Kenny is keenly aware of the proximity of Wall Street to the site of the 2001 terrorist attack. “There were firemen, policemen and office workers from Ireland killed there,” he says.
The Taoiseach is confident on the security arrangements for Obama’s visit and that of Queen Elizabeth. “This is an occasion where the people of Ireland can turn out and give a royal welcome to her majesty and a real Irish céad míle fáilte to President Obama.”
He expresses delight that the Queen has accepted the invitation of President Mary McAleese to pay a State visit to this country. “I think the fact that she is going to the Garden of Remembrance and the War Memorial at Islandbridge is very significant for different reasons. It is fair to say that in respect of Islandbridge, people from Northern Ireland who have never been down to the Republic are coming down to see the Queen.
“It is the first visit of a reigning monarch in 100 years to this State. It is symbolic of two countries having normalised relations where the head of the royal family can visit our country and we can move on from all those divisions and dissent. We are now two mature countries facing together a challenging future.”
Kenny also emphasises that relations between the two governments are very strong. “I have met the prime minister on a number of occasions on visits to Brussels and I have been over to Downing Street. David Cameron has been very supportive of Ireland.”
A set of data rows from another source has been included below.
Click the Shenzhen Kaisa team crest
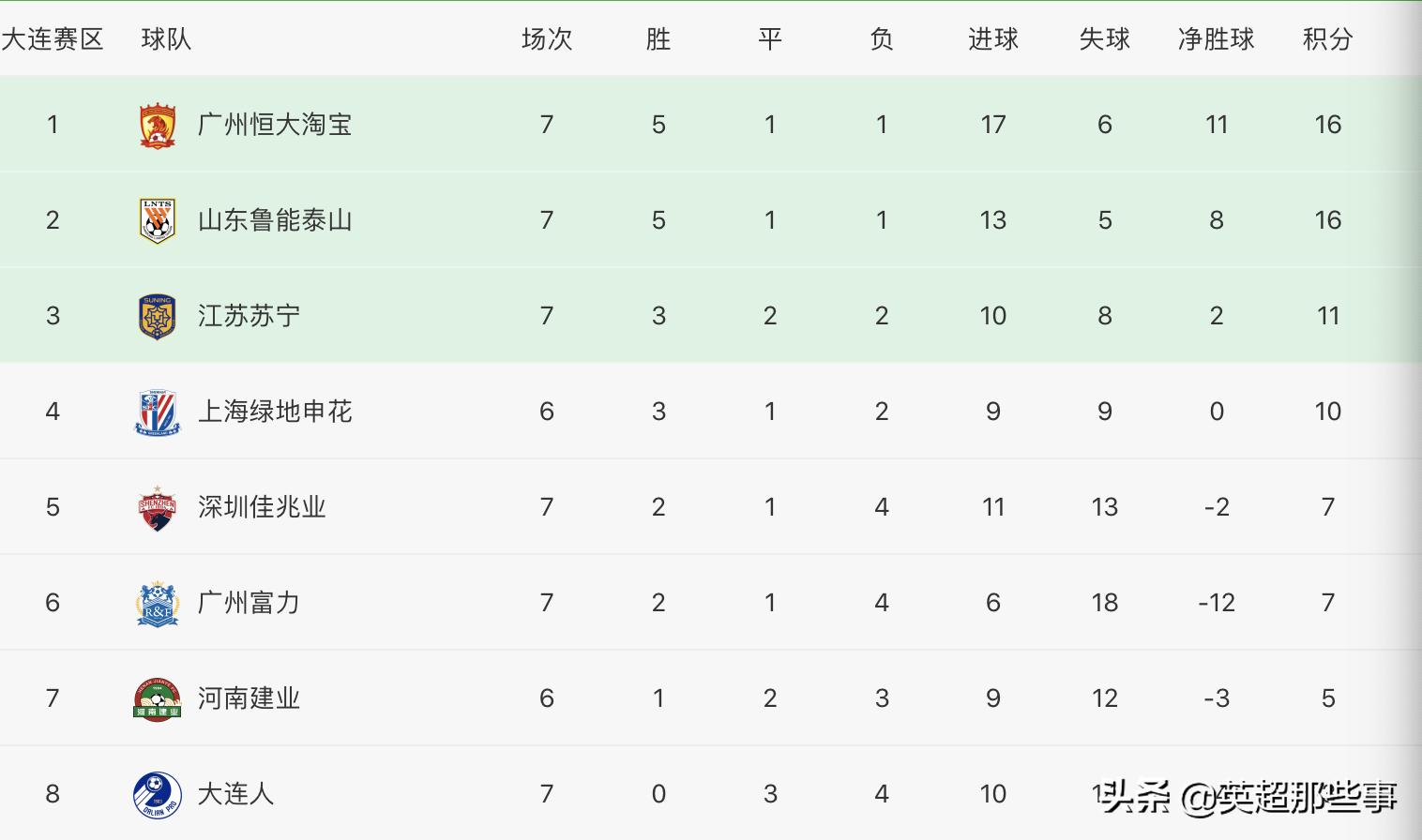The width and height of the screenshot is (1422, 840). 158,508
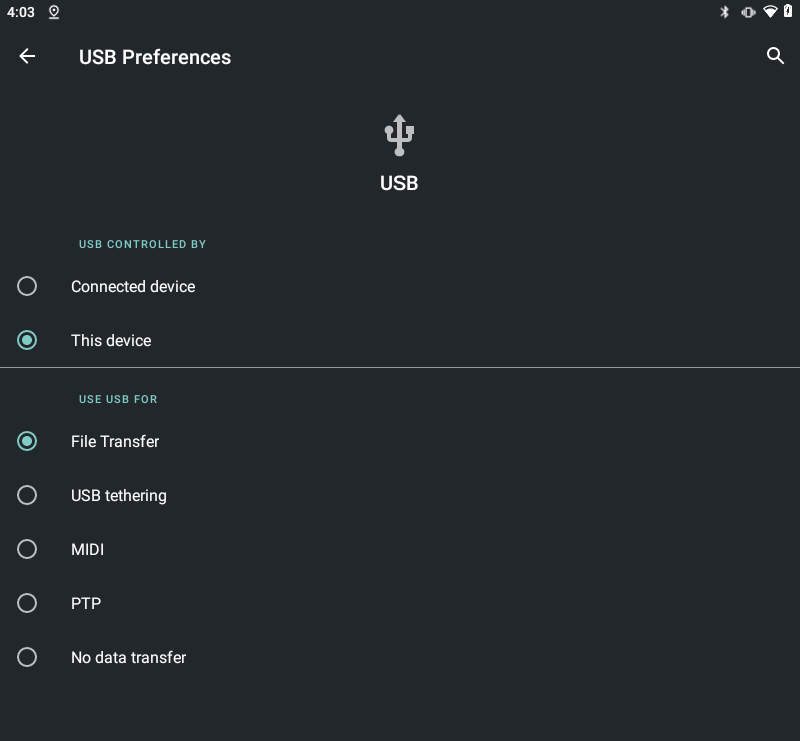The image size is (800, 741).
Task: Tap the USB Preferences title
Action: pyautogui.click(x=155, y=57)
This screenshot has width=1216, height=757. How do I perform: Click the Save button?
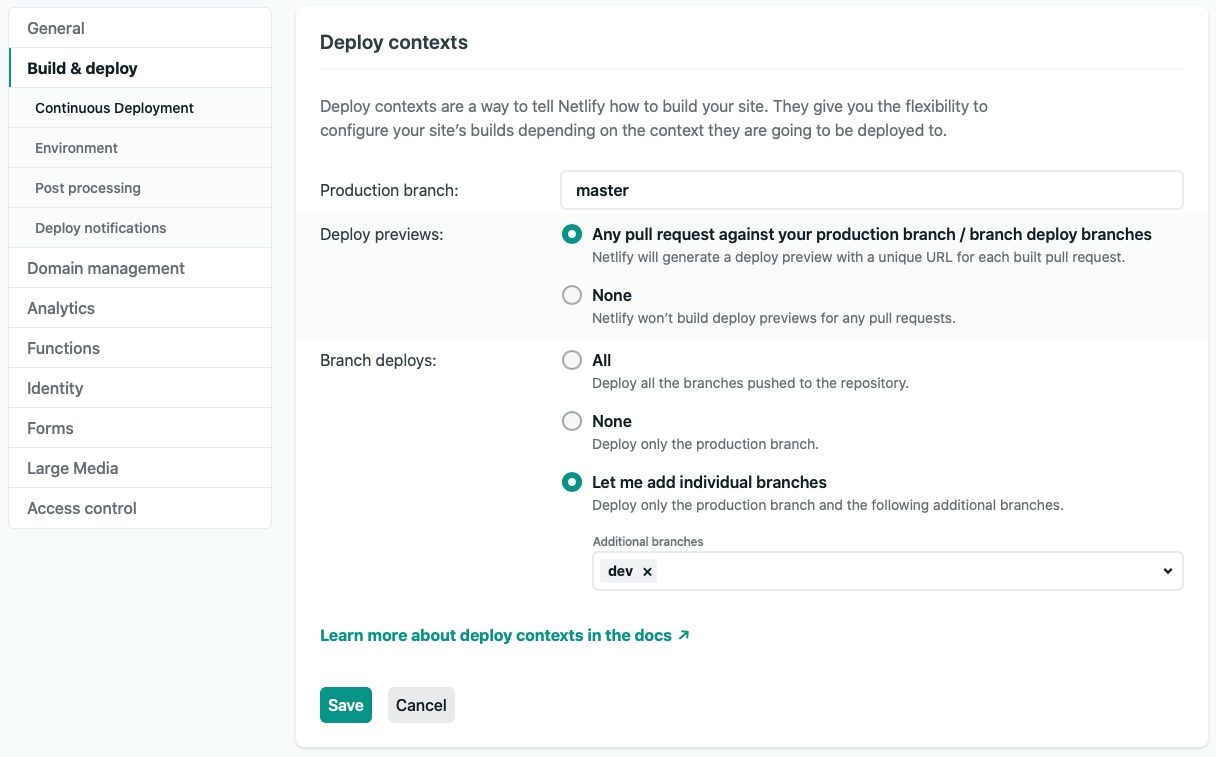tap(345, 705)
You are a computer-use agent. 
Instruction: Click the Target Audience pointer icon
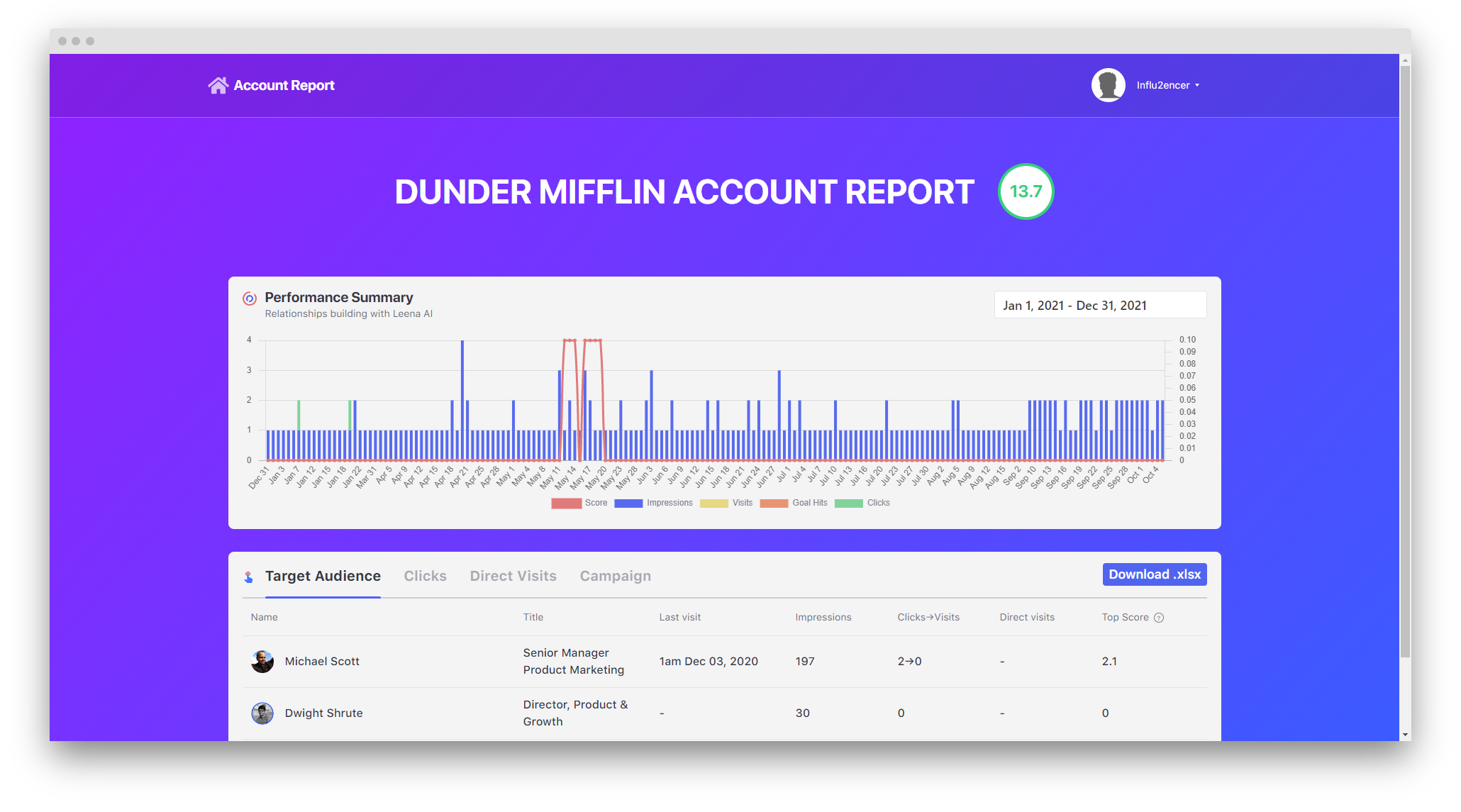[x=249, y=577]
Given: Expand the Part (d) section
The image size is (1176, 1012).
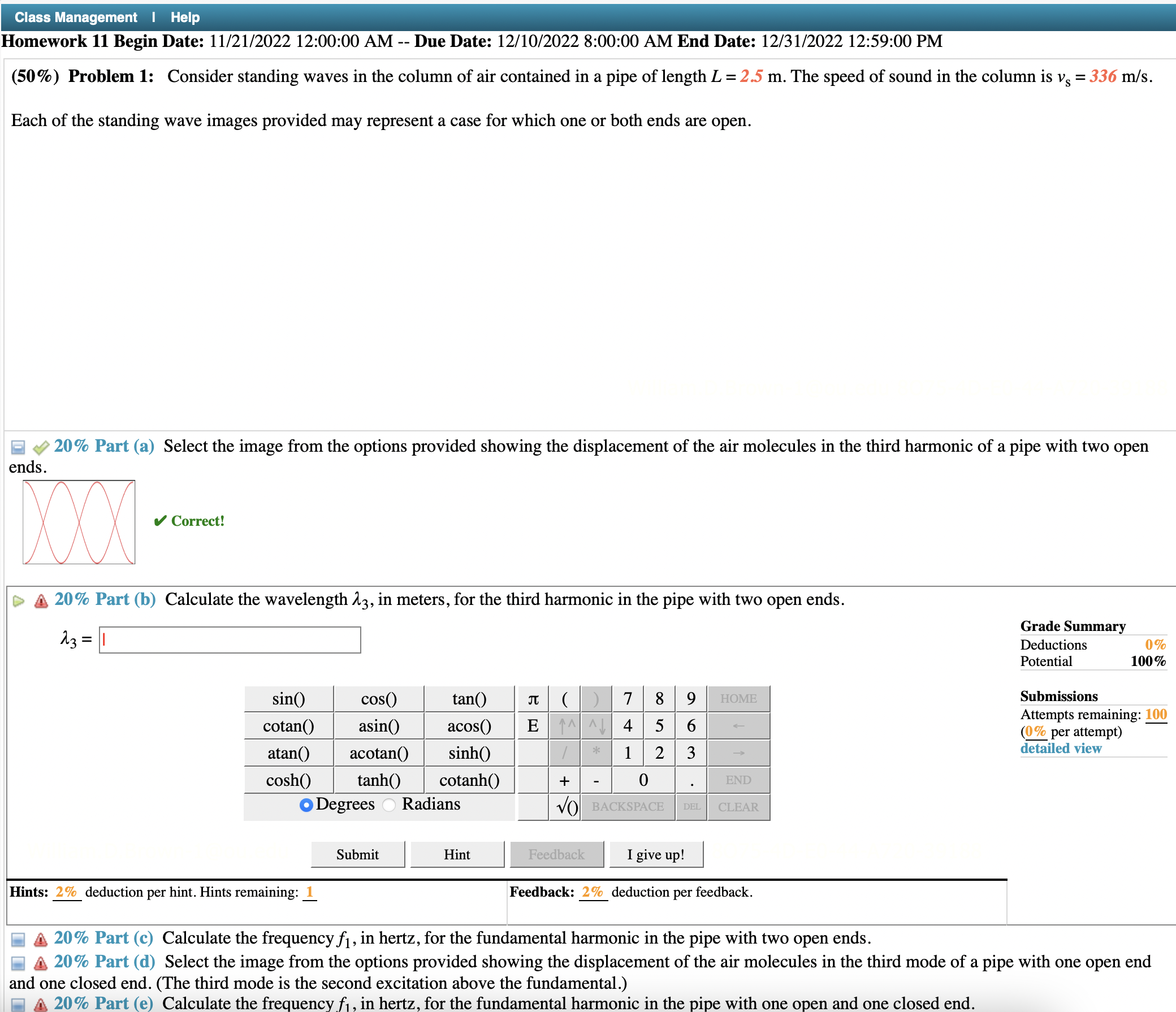Looking at the screenshot, I should (18, 963).
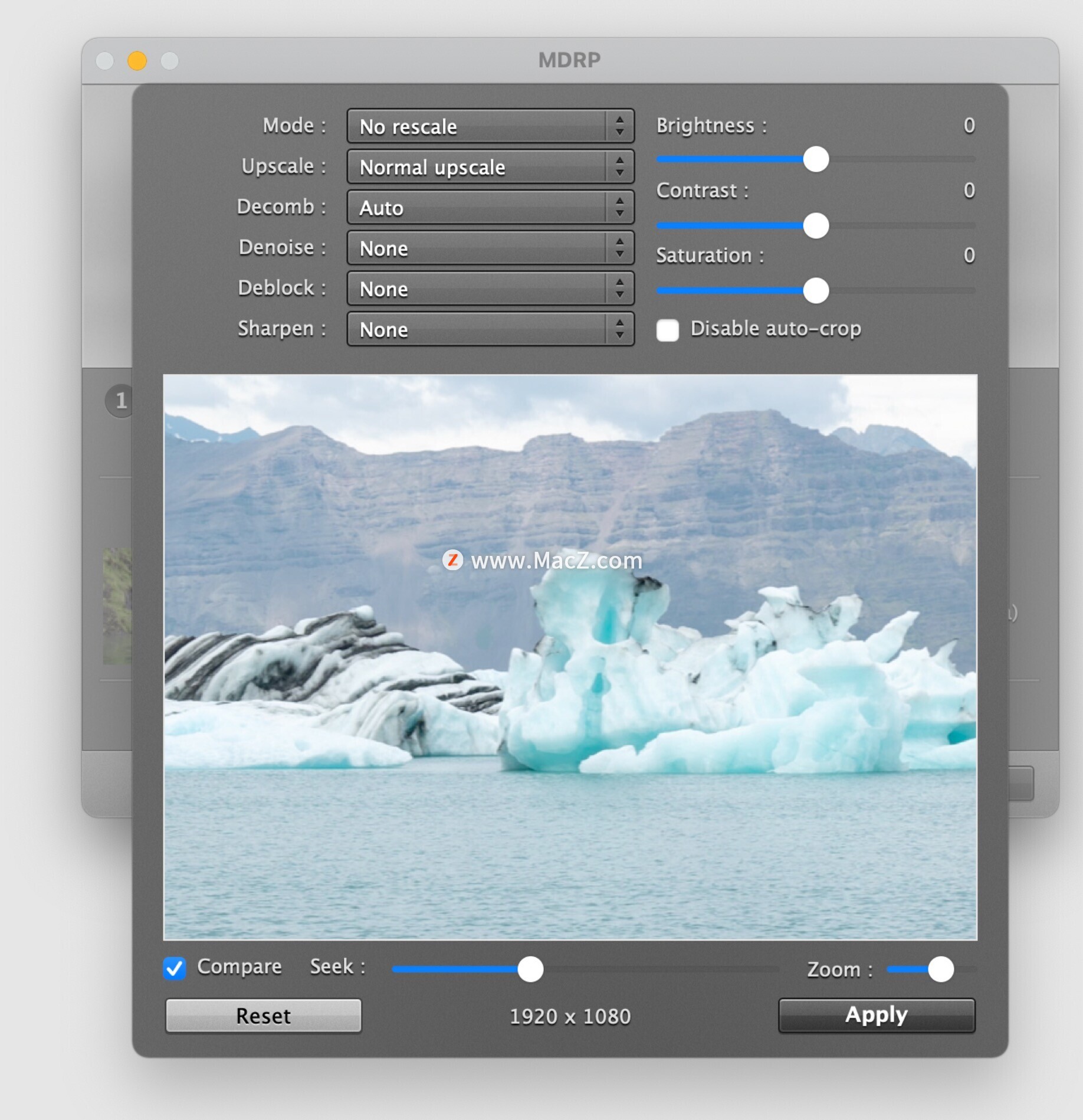Click the Contrast slider handle
This screenshot has height=1120, width=1083.
click(x=816, y=225)
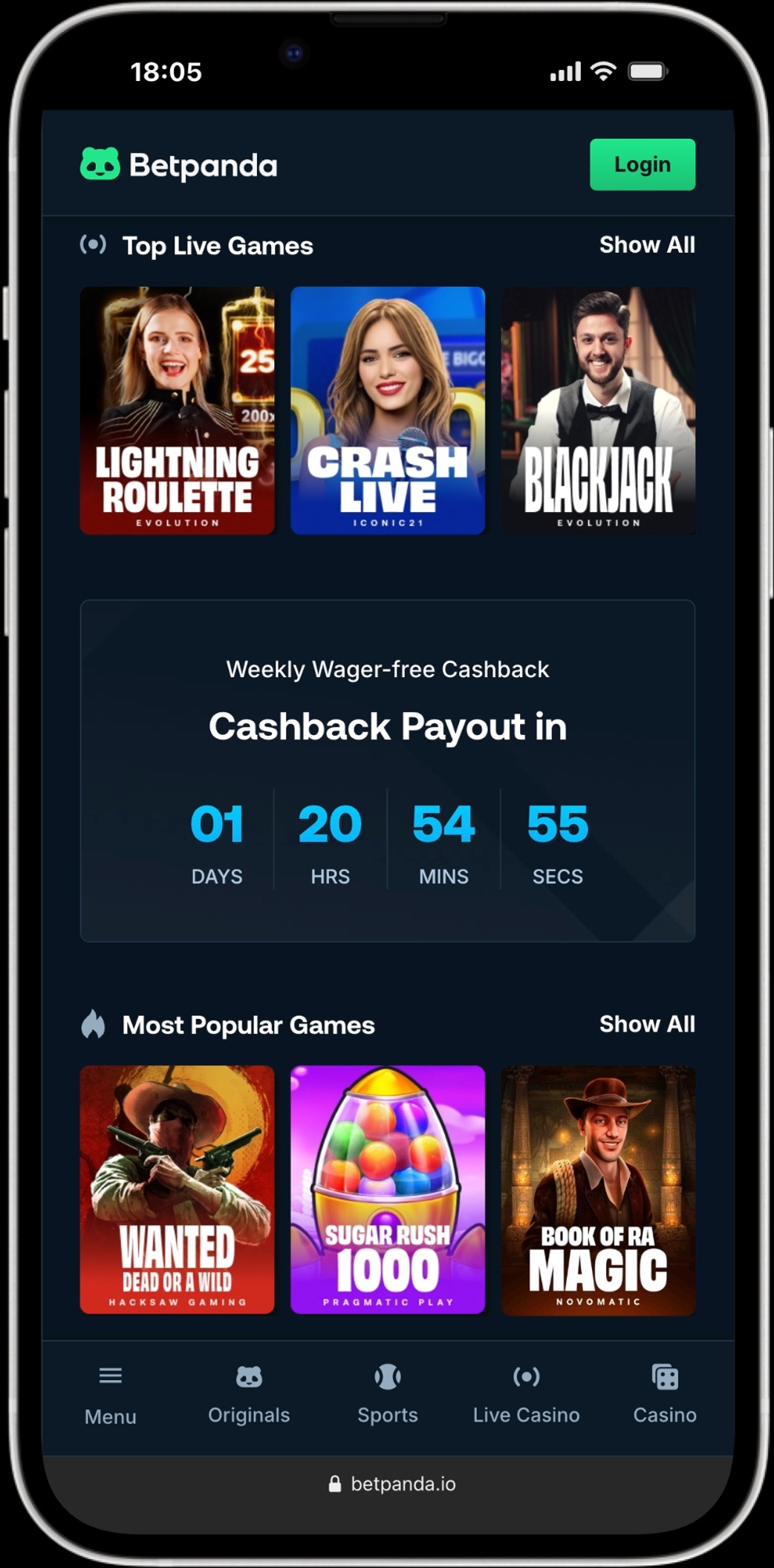Open the Lightning Roulette game tile

pyautogui.click(x=177, y=410)
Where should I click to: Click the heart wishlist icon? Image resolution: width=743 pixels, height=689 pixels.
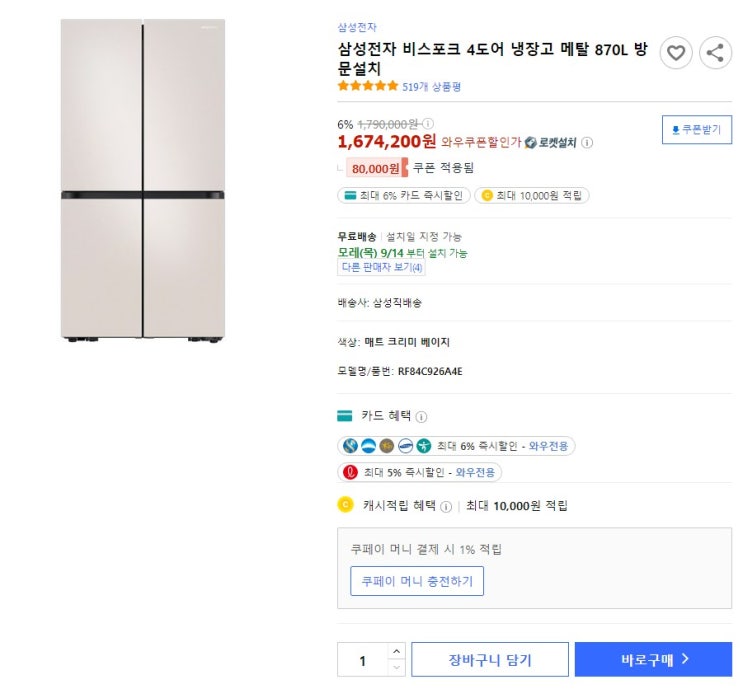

Dealing with the controversy over judges’ pensions that followed his recent meeting with Chief Justice John Murray, the Taoiseach confirmed that the matter had been discussed.
“I don’t believe there is anything wrong with the chief justice of the day meeting, on an occasional basis, with the taoiseach of the day to discuss the courts over which the chief justice has a responsibility. In fact we discussed the question of an appeals court and we discussed how it now takes 37½ months to get to a hearing of the Supreme Court.”
Kenny said they also discussed changes to the form and the presentation of the judiciary in court. “The Chief Justice himself has been following through changes to gowns and all that sort of material, which I think would be far more appropriate in modern circumstances than what has been there for centuries.”
On the issue of judges’ pensions, he said. “I can confirm for you that the Chief Justice did not refer to his own pension situation; he never mentioned it. He did give a couple of examples of a general nature of what the implications are. That was for my information but my response was very clear.”
Asked what that response was, Kenny said it was “absolutely not” to the prospect of any exemption of judges from the pension arrangements contained in the last budget.
The Taoiseach added that the Government was committed to a referendum to allow judges’ pay to be cut in line with other public servants and also to one on the abolition of the Seanad.
However, neither issue is likely to be dealt with this year, with the priority being the referendums on giving Oireachtas committees the power to make findings of fact and protection for whistleblowers, which it is hoped to hold on the same day as the presidential election in November.
“The two priorities for the Government are to give the Oireachtas teeth and compellability in dealing with questions of fact about the banks, because I have no intention of setting up a toothless committee that gives the impression of doing something when in fact it can’t.
“The advice given to the Government was very clear on the limited powers and capability of parliament at the moment and you have got to change that.”